Oh dear ... I just watched the segment (it's only about 14 minutes) ... I had forgotten how concerned Nadine Dorries always seems to be with her own importance.
She's also entirely focussed on care in the home - "what is needed are experts and specialists in providing that type of care ...". While welcome in itself for severe sufferers, it's the same old distraction from the real issue, isn't it? Credit to Wright, he tries to make the point, but then he is tending to focus on research spending. Again, really important, but those elephants in the room — the front line response of the NHS to pwME and the false characterisation of the illness — are being ignored.
At one point Nadine says something like "according to the figures I've been given" ... and that's why nothing's changing, I guess.
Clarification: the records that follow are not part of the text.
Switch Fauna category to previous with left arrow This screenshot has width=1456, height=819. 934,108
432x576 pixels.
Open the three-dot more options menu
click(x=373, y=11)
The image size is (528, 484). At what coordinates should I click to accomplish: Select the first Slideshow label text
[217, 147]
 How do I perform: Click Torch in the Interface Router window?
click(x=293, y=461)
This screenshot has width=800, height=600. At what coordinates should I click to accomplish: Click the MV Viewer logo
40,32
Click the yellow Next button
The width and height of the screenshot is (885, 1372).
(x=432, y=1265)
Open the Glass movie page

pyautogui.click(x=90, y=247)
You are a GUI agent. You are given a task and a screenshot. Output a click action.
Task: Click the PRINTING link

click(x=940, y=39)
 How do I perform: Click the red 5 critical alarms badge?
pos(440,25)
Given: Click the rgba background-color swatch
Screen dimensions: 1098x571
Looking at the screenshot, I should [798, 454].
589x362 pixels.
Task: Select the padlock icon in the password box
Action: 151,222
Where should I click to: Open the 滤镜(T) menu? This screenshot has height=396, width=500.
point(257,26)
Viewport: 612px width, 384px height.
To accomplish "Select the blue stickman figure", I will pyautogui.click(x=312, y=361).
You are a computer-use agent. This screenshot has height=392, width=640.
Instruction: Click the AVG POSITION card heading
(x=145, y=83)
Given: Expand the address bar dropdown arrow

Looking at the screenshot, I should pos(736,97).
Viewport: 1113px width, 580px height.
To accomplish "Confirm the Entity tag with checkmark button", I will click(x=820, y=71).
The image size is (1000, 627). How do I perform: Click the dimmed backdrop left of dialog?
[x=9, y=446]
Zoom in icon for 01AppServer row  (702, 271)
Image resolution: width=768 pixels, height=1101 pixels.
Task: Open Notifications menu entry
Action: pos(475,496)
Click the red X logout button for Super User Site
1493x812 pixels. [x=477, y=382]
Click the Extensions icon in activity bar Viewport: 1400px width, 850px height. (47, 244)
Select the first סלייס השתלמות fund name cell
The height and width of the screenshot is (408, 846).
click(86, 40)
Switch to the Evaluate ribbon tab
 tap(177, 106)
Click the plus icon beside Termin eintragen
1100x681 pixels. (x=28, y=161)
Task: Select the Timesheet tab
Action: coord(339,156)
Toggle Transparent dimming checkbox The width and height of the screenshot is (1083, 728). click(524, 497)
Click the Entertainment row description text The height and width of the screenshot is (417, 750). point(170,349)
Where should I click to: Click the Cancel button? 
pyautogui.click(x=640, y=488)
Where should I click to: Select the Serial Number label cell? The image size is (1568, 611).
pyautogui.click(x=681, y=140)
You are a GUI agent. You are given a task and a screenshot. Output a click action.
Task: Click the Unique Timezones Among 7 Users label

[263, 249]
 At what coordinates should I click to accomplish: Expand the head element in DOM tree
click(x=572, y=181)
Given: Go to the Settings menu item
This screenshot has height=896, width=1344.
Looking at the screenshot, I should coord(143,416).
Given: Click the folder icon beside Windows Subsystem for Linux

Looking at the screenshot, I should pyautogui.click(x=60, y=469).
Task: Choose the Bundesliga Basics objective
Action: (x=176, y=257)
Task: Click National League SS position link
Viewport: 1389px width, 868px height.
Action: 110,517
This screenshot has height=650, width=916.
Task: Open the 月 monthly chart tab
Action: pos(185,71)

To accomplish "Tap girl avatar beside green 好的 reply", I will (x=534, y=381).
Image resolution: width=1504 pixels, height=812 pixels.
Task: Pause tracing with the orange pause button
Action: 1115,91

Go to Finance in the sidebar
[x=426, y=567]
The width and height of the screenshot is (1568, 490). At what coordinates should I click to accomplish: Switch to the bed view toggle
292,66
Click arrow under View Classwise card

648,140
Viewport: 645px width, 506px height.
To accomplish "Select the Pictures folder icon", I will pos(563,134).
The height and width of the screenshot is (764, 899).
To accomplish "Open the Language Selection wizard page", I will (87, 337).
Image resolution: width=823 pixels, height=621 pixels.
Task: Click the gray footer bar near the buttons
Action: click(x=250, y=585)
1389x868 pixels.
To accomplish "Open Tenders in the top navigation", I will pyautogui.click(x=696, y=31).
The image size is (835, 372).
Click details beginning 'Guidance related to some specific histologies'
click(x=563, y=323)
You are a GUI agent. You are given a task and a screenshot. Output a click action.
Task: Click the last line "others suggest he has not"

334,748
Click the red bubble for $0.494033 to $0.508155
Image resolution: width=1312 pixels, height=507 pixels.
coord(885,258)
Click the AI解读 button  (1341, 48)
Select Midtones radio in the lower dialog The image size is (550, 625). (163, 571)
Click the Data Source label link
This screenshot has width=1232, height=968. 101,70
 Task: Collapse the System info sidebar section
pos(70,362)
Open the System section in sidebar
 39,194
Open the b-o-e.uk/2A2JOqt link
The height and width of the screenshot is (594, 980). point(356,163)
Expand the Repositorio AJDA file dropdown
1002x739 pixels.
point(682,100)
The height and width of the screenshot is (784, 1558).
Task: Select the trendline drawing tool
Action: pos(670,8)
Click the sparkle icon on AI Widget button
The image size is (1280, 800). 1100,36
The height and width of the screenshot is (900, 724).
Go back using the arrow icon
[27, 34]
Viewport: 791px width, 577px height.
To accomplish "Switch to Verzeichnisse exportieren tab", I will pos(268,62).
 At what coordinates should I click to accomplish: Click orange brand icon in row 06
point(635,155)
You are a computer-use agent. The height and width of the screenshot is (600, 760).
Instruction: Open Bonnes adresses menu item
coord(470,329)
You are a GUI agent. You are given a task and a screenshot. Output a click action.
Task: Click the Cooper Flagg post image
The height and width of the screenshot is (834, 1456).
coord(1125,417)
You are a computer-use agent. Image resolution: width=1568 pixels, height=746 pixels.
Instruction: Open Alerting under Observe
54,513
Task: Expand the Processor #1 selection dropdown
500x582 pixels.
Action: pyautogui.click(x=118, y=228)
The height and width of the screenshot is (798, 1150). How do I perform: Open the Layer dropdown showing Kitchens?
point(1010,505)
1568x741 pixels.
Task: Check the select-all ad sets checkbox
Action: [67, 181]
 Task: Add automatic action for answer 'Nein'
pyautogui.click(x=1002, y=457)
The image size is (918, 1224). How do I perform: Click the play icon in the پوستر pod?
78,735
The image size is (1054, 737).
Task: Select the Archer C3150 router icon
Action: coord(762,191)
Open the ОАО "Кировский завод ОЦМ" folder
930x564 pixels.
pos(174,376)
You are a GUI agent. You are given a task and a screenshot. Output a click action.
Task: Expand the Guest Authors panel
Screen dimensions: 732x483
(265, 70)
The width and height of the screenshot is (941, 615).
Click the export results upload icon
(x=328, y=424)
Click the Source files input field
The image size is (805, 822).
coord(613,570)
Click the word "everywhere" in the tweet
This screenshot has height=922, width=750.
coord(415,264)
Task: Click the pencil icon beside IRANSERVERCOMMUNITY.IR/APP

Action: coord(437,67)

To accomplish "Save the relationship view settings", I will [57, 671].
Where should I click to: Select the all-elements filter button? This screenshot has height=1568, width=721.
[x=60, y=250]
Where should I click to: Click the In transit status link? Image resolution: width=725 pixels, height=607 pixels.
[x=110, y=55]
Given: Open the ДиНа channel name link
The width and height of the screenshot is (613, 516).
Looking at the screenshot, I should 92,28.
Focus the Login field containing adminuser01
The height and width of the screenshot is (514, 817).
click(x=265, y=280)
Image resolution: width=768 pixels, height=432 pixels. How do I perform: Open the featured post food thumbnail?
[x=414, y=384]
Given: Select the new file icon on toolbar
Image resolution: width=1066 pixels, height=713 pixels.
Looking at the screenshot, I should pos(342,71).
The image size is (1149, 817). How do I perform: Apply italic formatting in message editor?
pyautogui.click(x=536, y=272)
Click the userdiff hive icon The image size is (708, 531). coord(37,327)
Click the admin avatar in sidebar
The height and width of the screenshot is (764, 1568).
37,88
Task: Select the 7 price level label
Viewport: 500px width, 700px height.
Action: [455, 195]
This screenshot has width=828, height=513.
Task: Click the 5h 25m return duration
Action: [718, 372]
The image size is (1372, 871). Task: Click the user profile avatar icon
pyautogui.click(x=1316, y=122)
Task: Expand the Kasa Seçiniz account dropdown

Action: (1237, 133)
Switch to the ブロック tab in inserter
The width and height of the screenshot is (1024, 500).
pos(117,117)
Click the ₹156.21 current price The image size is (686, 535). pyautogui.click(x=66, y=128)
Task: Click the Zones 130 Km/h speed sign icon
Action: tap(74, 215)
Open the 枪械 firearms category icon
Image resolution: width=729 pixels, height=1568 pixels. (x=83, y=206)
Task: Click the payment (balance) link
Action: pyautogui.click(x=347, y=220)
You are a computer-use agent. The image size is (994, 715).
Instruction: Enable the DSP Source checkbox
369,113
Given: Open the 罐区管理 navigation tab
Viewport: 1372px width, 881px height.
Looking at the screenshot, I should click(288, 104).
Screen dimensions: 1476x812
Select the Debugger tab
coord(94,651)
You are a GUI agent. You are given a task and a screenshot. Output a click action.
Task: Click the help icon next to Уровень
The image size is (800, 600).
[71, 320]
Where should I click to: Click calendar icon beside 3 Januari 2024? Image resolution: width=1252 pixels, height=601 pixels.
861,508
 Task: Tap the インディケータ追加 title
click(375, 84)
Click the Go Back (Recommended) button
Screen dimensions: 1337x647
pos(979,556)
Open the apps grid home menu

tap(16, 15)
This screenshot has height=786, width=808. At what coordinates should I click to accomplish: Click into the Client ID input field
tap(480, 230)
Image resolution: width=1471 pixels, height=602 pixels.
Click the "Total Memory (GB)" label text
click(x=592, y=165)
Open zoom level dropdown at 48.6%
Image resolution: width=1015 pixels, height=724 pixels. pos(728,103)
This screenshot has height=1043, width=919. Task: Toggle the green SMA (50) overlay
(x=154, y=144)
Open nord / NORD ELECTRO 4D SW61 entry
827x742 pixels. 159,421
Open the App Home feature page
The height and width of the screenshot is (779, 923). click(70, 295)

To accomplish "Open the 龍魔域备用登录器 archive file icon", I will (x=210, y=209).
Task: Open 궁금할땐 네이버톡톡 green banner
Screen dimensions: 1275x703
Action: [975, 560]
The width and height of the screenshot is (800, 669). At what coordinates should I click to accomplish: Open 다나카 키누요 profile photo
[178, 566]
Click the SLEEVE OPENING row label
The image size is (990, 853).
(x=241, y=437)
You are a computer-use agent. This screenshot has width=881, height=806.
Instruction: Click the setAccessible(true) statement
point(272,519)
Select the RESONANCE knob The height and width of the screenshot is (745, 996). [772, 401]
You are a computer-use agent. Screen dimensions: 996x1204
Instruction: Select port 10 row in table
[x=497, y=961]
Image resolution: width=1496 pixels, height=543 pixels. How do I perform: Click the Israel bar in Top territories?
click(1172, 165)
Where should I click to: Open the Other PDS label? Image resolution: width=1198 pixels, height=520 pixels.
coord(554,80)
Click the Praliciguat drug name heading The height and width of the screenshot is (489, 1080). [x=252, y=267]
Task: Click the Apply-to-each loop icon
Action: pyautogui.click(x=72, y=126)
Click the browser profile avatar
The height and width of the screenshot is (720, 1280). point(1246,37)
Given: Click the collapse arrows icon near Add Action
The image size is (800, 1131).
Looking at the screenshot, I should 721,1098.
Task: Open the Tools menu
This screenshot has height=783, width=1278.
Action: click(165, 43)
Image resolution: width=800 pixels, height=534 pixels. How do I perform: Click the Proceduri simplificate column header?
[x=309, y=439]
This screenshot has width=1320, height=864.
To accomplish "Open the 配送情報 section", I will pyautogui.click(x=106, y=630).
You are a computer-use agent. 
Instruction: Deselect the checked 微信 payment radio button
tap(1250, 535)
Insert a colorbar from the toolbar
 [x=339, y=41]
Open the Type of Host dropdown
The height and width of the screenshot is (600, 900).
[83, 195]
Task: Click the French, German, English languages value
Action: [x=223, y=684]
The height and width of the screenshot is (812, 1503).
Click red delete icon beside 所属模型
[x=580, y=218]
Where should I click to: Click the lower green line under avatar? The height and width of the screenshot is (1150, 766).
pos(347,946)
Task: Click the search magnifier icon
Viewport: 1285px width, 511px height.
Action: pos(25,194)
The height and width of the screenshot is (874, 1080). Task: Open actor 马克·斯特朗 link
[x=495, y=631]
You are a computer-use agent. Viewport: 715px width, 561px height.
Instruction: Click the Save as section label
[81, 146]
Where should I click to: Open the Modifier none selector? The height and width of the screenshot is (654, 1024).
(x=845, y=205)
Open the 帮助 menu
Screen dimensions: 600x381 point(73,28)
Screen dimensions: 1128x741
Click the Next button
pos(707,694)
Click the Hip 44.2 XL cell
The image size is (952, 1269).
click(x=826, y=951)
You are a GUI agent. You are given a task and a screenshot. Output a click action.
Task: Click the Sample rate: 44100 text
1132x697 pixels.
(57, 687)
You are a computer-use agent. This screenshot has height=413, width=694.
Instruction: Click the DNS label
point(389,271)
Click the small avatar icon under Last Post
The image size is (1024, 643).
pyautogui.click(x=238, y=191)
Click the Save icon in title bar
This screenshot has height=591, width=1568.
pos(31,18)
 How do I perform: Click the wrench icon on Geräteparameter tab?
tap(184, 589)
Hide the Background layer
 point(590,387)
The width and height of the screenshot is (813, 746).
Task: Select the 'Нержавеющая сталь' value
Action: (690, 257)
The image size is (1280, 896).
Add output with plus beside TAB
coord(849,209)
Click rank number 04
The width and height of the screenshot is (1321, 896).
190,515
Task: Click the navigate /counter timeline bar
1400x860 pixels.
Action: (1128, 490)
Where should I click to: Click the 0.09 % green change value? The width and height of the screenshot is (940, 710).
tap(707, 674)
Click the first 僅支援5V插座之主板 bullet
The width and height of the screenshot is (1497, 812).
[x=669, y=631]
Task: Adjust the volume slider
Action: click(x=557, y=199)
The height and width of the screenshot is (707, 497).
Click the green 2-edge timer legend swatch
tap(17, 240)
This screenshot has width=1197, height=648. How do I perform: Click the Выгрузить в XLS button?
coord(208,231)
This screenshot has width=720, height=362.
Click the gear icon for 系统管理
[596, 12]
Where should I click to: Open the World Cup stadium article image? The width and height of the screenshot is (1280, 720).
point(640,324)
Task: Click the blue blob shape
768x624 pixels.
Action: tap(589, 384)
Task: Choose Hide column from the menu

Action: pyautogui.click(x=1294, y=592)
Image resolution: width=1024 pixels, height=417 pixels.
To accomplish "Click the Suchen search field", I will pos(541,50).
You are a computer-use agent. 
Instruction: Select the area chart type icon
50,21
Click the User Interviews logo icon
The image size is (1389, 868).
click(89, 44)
People like her, who might be able to start changing the situation, are being fed the same misinformation from the same old sources.
If I knew nothing of the illness, I think that item would have left me with the view that the main question was whether we're spending enough money on home nursing care, and that maybe a bit more research would be nice.
The shame is that Matthew Wright seems like he might be willing and able to do a really important in-depth show on this subject. But it was a case of 15 minutes, give everyone a turn regardless of whether they know what they're talking about (Nadine) and on with the next segment. Ain't live TV great?
Anyone got Jacques Peretti's email? The Men Who Made Us Think M.E. Was All in the Mind is a documentary begging to be made.